▸ REQUIREMENTS
(a) In the passage about Lotte Eckener, how many editions of her book on Lake Constance were published?
(b) Pick up the essay on Lotte Eckener's photo books after its last sentence and keep writing.

Lotte Eckener (1906–1995) was a German photographer and publisher who between the 1930s and 1960s was predominately active in the Lake Constance region in southern Germany. For an introduction to her work and an overview of the holdings of the photography collection at the Münchner Stadtmuseum, see In Focus: Lotte Eckener and the Münchner Stadtmuseum.

Lotte Eckener’s professional involvement with photography began in 1924, when she initiated her studies at the Staatliche Lehranstalt für Lichtbildwesen (State College for Photography) in Munich.[1] The 1920s are now viewed as a period of important developments in both the medium of printing and in terms of new professional opportunities for women photographers.[2] Eckener should be counted among these women even though she did not begin working with print media until 1933. She continued to work with printed photography for four more decades, during which her book Bodensee: Landschaft und Kunst (Lake Constance: Landscape and Art), which was published in fourteen editions, played a central role.[3]

Using the example of Eckener’s books on Lake Constance, this essay will explore the media practice that links the artist’s photographs with her photo books.

▸ GIVEN RECORDS
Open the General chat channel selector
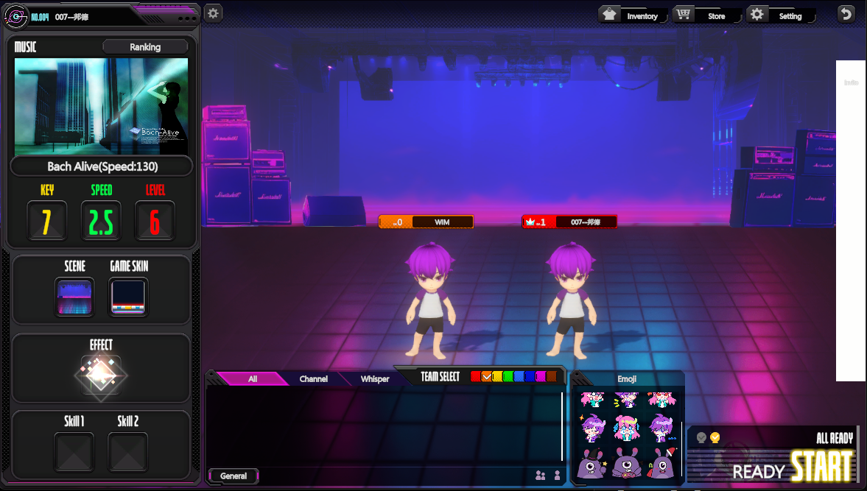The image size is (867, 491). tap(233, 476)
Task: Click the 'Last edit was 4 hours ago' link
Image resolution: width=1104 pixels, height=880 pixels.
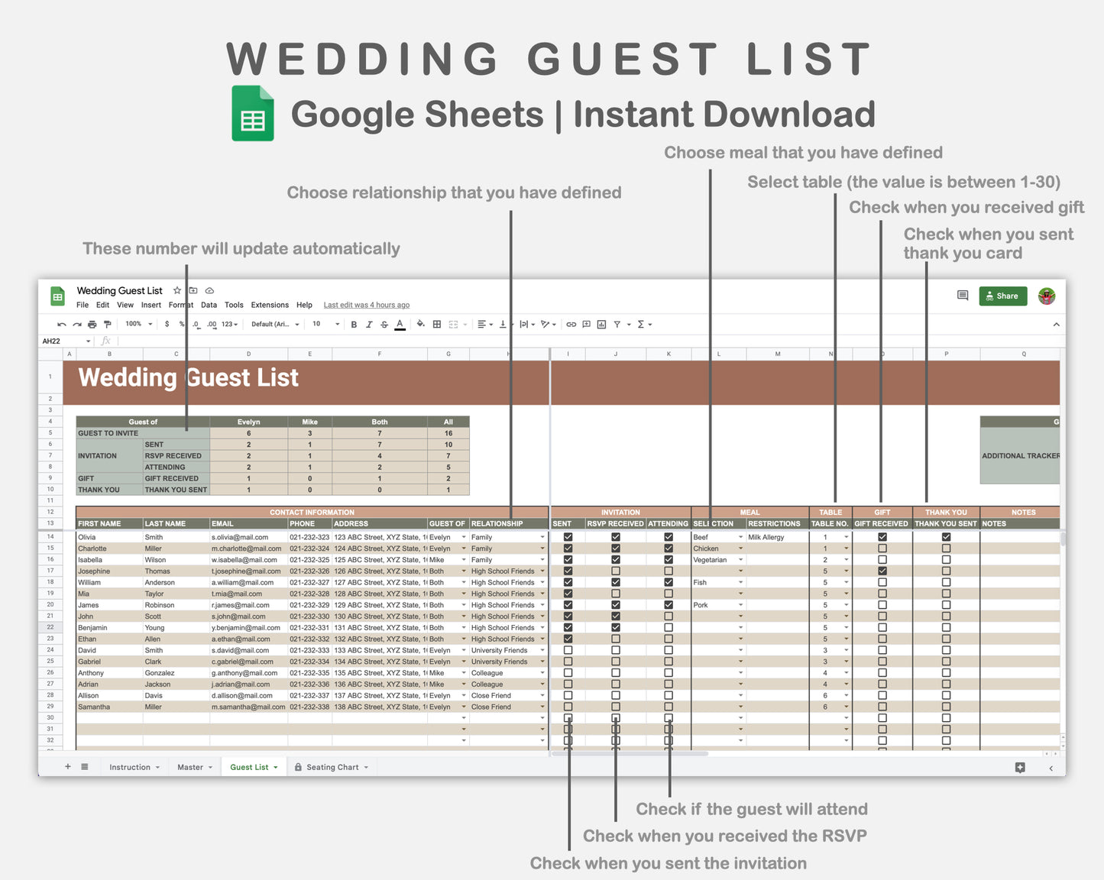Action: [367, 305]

* * *

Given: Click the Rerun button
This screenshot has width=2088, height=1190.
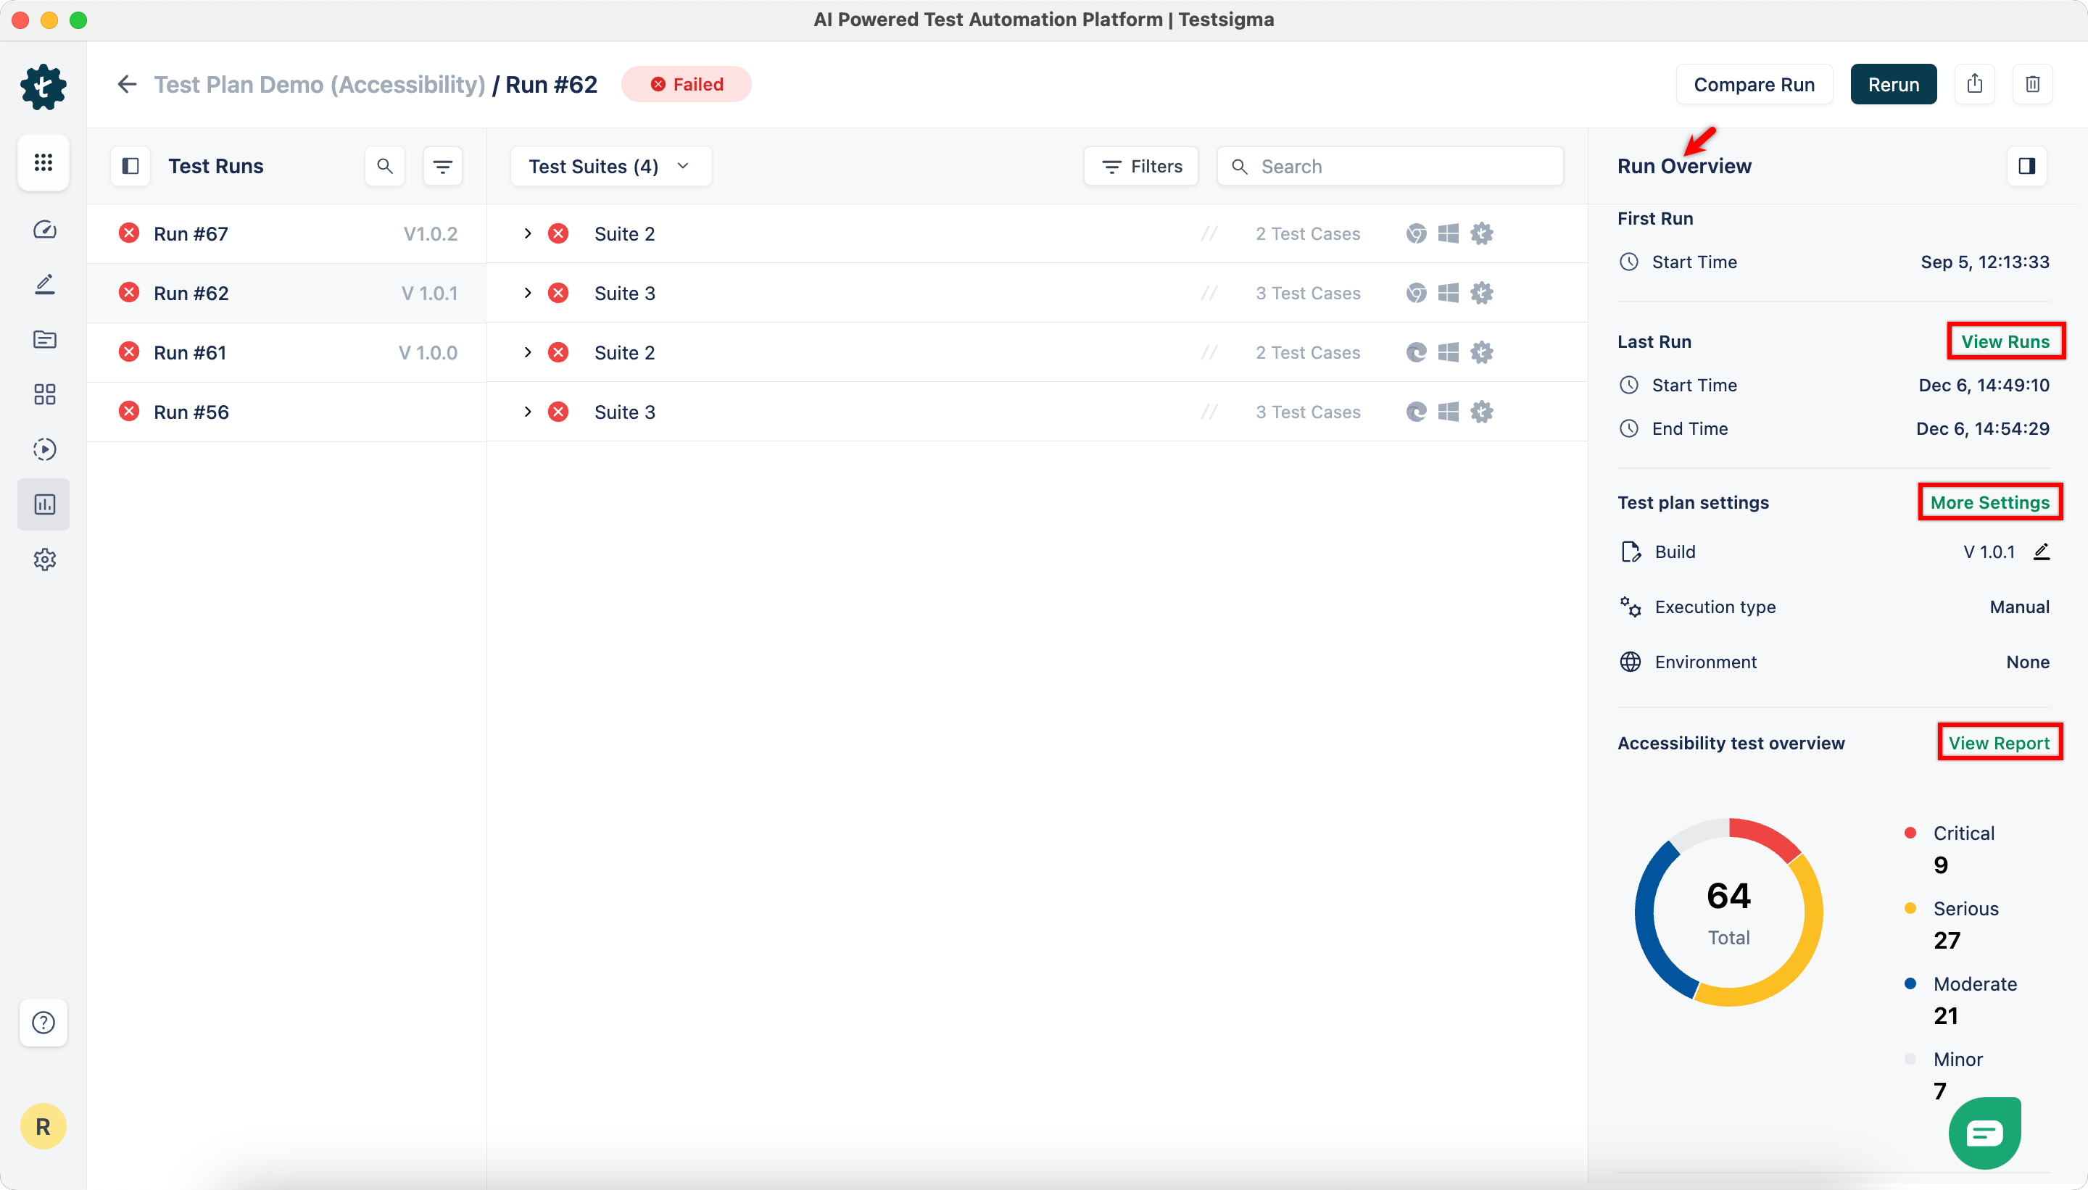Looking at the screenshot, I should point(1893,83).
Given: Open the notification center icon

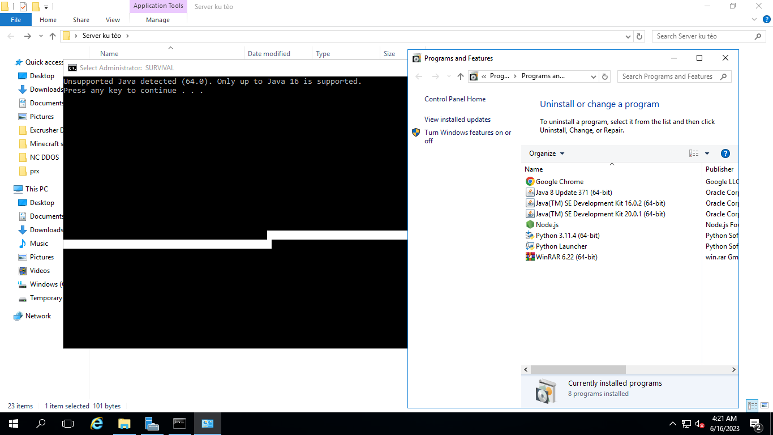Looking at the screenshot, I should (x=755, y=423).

--

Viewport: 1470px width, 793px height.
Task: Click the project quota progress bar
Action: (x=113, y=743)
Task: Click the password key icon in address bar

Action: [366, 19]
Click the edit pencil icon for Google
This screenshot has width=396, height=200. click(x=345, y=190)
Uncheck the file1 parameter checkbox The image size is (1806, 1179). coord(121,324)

▸ ANSWERS FOR THE TASKS
(a) Fourteen editions.

(b)
The Lake Constance Book over the Decades

An investigation of the editions of the Lake Constance book between 1935 and 1963 reveals changes in the design, sequence of images, and book composition. As I will show in this essay, these changes were the result of political and economic factors, innovations in printing, and formal and aesthetic developments in photography.

Infrastructural Elements

From 1935 until at least 1948, the Lake Constance book was published by See-Verlag in Friedrichshafen, in 1950 and 1951 by Schoeller-Bild Kunstverlag in Kattenhorn on the Höri peninsula of Lake Constance, and starting in 1954 by Simon und Koch, the publisher that grew out of Schoeller-Bild, in Constance. All three publishing houses were small companies that frequently collaborated with other publishers. Information on these collaborations can be found in the colophons of the books themselves. The audio commentaries discuss three aspects: the printing plates from the publisher Bruckmann,[4] the granting of permission by the French military government, and the role of the graphic designers such as Marlis Schoeller.[5]

The Second World War

The Post-war Period

The Role of Designers

Design Elements

Together with the changing participants and companies involved, the design of the book on Lake Constance was also transformed. Despite these changes, the editions have two constants: the portrait format and the integration of text. For the editions between 1935 and 1947 German historian Karl Hönn provided a short text of a few pages that focuses on artists active in the Lake Constance region. Starting in 1950 the text was by journalist Heiner Ackermann, whose cultural and historical scope is broader and includes topics ranging from archeological sites to the zeppelin company.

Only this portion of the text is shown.